- Your task: For the word "rating", copy every line of the material that includes it.
*** Data for processing ***
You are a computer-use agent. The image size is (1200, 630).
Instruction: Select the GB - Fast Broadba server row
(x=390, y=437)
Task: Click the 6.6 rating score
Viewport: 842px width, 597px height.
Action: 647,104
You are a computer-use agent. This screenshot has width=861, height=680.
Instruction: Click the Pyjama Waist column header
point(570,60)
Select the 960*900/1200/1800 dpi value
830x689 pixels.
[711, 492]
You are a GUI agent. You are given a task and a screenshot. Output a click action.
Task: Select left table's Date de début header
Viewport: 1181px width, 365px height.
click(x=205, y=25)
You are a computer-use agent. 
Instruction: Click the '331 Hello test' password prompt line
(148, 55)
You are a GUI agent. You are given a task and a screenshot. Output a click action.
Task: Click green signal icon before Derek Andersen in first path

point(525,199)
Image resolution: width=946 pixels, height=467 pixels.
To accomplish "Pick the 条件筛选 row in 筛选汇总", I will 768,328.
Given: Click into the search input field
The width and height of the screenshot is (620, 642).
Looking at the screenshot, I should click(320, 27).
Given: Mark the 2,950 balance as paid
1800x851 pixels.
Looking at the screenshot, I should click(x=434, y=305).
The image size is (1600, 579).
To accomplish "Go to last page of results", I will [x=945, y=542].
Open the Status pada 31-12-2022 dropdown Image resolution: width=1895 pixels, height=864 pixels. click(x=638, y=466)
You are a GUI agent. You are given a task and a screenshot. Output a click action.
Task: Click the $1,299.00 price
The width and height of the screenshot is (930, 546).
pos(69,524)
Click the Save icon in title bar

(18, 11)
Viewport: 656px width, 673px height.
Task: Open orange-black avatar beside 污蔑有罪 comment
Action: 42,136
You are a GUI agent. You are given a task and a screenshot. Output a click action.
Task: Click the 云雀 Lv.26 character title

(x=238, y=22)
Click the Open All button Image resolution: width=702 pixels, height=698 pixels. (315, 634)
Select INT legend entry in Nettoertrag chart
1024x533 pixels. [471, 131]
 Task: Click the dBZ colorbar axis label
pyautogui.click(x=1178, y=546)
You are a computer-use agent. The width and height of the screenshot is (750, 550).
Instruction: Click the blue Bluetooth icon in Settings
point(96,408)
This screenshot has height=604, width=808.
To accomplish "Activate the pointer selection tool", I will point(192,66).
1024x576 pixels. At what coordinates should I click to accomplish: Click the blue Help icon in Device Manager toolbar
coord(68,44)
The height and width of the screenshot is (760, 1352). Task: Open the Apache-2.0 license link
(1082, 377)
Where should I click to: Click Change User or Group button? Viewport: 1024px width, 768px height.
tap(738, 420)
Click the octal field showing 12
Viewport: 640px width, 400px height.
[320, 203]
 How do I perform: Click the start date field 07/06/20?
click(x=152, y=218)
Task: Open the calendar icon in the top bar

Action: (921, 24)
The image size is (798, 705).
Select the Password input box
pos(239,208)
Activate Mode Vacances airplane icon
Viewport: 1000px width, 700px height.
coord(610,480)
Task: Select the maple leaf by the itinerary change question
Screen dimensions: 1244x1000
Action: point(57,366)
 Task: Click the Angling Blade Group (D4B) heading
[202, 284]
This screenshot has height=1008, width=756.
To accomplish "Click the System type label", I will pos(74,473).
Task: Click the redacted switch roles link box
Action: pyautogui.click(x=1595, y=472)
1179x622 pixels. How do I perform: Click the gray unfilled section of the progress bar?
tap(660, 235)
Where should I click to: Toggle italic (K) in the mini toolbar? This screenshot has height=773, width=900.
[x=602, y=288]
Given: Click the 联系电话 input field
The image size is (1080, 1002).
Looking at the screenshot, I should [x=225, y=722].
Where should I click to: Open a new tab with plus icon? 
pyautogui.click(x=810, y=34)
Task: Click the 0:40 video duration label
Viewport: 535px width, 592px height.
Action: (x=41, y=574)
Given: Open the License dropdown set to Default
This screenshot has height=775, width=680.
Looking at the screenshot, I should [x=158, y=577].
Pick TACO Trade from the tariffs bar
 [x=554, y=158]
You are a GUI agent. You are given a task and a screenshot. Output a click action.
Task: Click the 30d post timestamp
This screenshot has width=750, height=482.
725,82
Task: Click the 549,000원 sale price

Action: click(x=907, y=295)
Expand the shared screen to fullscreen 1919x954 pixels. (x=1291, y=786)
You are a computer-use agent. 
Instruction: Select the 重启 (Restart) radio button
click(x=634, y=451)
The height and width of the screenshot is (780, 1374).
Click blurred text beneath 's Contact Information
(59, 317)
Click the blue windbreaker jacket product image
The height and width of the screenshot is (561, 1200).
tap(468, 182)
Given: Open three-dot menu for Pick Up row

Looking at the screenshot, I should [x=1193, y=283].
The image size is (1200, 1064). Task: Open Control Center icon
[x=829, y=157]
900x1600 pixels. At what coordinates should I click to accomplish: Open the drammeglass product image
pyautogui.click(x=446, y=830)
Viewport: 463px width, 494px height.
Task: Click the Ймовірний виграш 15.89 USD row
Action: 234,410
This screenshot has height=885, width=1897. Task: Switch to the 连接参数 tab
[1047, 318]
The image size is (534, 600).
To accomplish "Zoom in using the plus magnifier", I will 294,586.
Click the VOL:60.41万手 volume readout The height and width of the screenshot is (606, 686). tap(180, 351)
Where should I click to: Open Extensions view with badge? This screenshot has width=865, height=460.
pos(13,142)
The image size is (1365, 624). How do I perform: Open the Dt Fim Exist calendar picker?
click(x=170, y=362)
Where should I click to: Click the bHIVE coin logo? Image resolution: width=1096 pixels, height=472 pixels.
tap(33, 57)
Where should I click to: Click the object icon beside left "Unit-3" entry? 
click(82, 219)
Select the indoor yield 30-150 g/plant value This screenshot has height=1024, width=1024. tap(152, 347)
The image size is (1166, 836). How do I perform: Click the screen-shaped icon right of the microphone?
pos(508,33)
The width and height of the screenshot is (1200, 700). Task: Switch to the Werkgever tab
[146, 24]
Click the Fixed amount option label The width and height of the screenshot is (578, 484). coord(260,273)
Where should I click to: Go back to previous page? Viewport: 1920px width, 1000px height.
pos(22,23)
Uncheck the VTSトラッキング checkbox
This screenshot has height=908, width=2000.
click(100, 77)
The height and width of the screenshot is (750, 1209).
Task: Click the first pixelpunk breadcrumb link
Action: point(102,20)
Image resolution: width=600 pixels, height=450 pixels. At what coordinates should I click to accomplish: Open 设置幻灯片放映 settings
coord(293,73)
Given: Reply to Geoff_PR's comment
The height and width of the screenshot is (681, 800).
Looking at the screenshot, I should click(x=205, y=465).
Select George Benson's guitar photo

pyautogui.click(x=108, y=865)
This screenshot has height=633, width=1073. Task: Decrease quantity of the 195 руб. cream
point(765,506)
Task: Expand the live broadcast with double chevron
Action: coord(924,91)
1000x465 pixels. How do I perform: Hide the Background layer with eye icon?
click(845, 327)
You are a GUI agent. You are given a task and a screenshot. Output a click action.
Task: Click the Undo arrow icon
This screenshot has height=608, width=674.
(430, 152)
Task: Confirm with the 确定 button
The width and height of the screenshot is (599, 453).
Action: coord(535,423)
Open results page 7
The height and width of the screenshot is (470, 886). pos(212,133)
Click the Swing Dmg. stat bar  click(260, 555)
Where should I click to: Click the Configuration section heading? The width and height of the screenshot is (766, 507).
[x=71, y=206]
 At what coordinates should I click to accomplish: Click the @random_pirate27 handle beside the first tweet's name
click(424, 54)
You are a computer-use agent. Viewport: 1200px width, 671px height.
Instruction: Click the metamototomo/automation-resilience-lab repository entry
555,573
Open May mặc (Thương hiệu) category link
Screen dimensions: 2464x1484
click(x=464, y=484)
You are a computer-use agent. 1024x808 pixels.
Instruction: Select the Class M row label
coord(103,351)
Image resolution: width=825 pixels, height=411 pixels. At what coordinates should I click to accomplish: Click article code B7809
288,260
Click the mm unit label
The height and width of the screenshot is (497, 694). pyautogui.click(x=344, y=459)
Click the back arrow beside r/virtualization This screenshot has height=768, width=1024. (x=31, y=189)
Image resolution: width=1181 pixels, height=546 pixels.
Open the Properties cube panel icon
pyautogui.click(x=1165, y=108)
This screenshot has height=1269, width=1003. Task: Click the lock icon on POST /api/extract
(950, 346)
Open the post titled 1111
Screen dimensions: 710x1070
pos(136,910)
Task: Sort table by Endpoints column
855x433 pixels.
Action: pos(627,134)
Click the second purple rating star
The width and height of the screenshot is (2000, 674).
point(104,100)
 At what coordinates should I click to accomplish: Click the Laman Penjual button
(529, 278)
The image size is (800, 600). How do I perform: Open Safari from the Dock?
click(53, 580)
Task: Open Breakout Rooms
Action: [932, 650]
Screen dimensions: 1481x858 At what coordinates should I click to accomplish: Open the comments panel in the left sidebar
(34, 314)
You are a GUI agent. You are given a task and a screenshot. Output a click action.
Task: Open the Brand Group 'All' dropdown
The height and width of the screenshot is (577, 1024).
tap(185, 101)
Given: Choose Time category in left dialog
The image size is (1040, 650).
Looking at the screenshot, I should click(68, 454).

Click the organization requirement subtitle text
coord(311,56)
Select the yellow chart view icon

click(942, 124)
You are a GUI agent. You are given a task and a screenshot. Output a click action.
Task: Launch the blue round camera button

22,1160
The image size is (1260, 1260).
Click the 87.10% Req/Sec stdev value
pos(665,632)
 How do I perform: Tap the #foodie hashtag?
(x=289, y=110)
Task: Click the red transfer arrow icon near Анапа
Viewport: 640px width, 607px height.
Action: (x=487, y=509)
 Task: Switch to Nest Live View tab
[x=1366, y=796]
*** End of Data for processing ***
- Exercise output:
Task: Click the 6.6 rating score
Click the second purple rating star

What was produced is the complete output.